▶ [Extrait à lire]
═══
Les États-Unis envoient 3000 soldats en Afrique de l'Ouest
Autre élément témoignant que l'heure est grave: les États-Unis ont récemment annoncé l'envoi de 3 000 soldats au Liberia - l'un des pays touchés par Ebola en Afrique de l'Ouest - pour contenir la maladie, le président Obama déclarant que l'épidémie était «une menace potentielle pour la sécurité mondiale».
La crise est à ce point grave en Sierra Leone, pays voisin du Liberia, que le gouvernement a ordonné le confinement de toute sa population à la maison (5,7 millions d'habitants) du 19 septembre au 21 septembre. Cette mesure vise à faciliter la détection de malades cachés par leurs proches - elle est toutefois jugée inefficace par l’organisation Médecins sans frontières (MSF).
Pour l'instant, l'épidémie qui sévit en Afrique de l'Ouest a fait relativement peu de morts comparativement à d'autres maladies. En date du 19 septembre, l'Organisation mondiale de la santé (OMS) estimait à 2 630 le nombre de personnes mortes de la fièvre hémorragique Ebola, et ce, sur un total de 5 357 cas avérés. Le hic, c'est que les autorités sanitaires dans les pays touchés sont débordées par l'ampleur de la crise - la présence de l'armée américaine au Liberia en témoigne avec éloquence.
Les spécialistes en santé publique sont prudents quant aux scénarios possibles pour la suite des choses, notamment sur le nombre de personnes qui pourrait attraper le virus, même si l'OMS a déjà avancé le chiffre de 20 000 cas.
Cela dit, le risque d'une aggravation de l'épidémie est réel.
Ainsi, le virus pourrait non seulement s'étendre à d'autres pays africains, mais il pourrait aussi s'implanter dans d'autres régions du monde (via les vols internationaux), où les systèmes de santé ne sont pas aussi efficaces que dans les pays développés.
═══
▶ [Votre objectif]
Recopiez à l'identique le passage de l'article sur l'épidémie d'Ebola ci-dessus, en commençant aux mots « Pour l'instant, l'épidémie » et en vous arrêtant après « 20 000 cas. ».

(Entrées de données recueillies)
═══
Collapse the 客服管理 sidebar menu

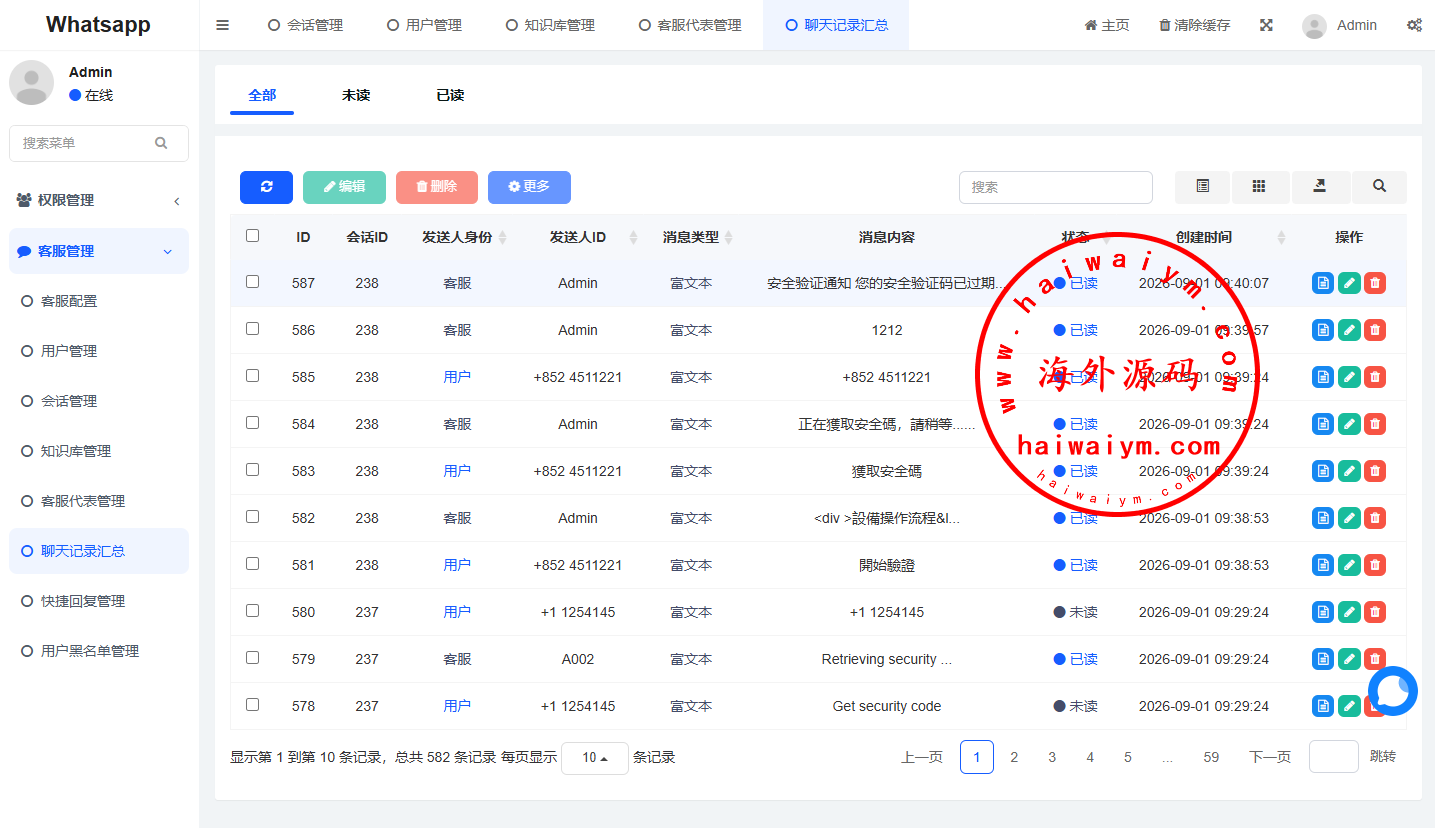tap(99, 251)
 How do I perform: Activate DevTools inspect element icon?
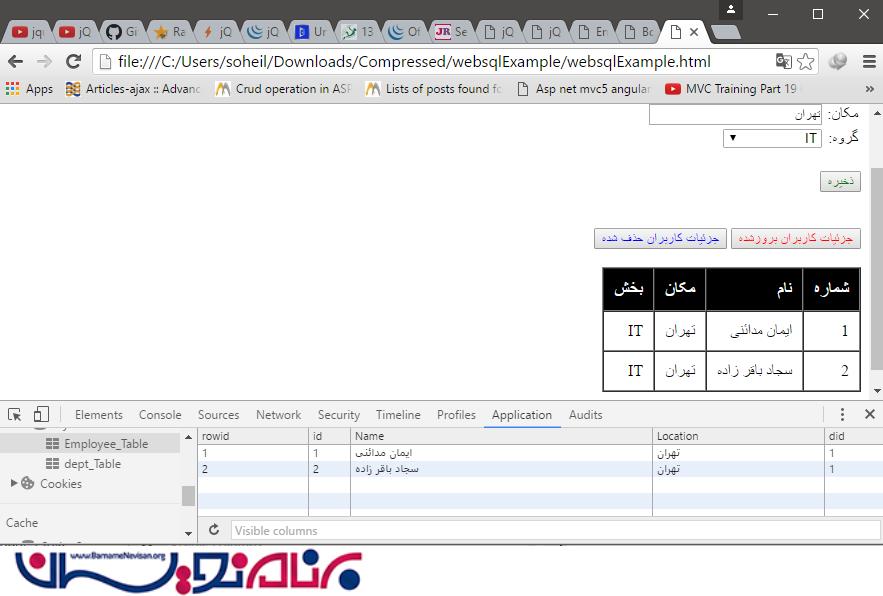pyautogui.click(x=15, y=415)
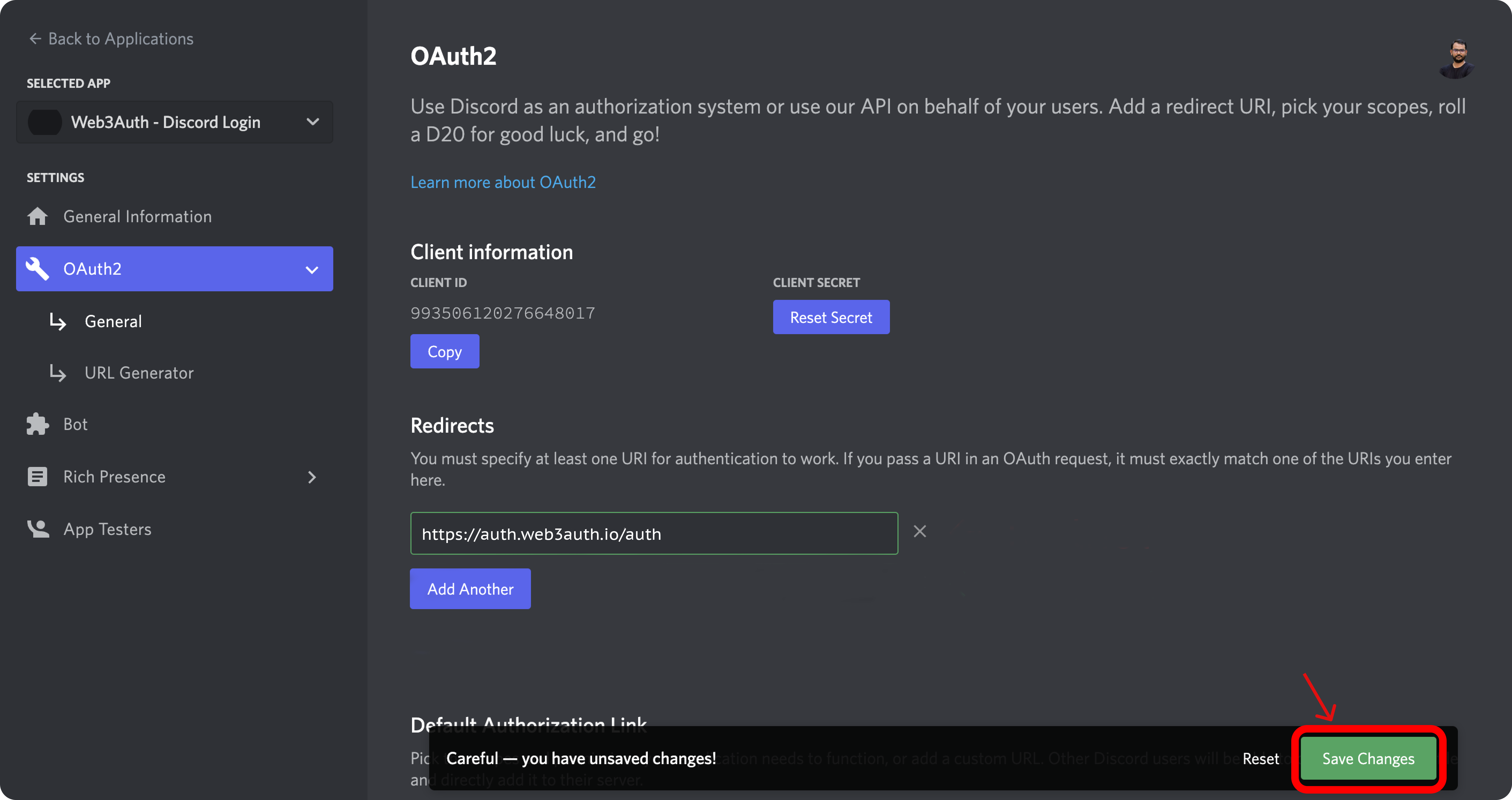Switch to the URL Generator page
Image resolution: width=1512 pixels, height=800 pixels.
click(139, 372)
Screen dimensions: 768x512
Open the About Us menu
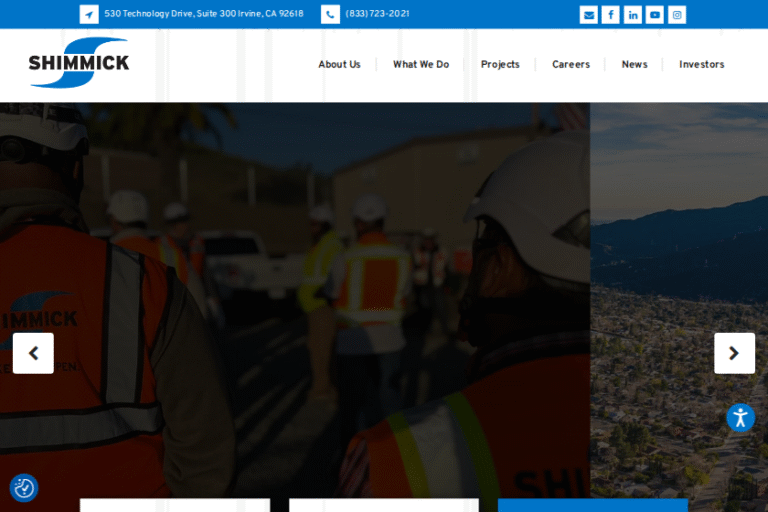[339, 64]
═══
▶ [Exercice corrigé]
Pour l'instant, l'épidémie qui sévit en Afrique de l'Ouest a fait relativement peu de morts comparativement à d'autres maladies. En date du 19 septembre, l'Organisation mondiale de la santé (OMS) estimait à 2 630 le nombre de personnes mortes de la fièvre hémorragique Ebola, et ce, sur un total de 5 357 cas avérés. Le hic, c'est que les autorités sanitaires dans les pays touchés sont débordées par l'ampleur de la crise - la présence de l'armée américaine au Liberia en témoigne avec éloquence.
Les spécialistes en santé publique sont prudents quant aux scénarios possibles pour la suite des choses, notamment sur le nombre de personnes qui pourrait attraper le virus, même si l'OMS a déjà avancé le chiffre de 20 000 cas.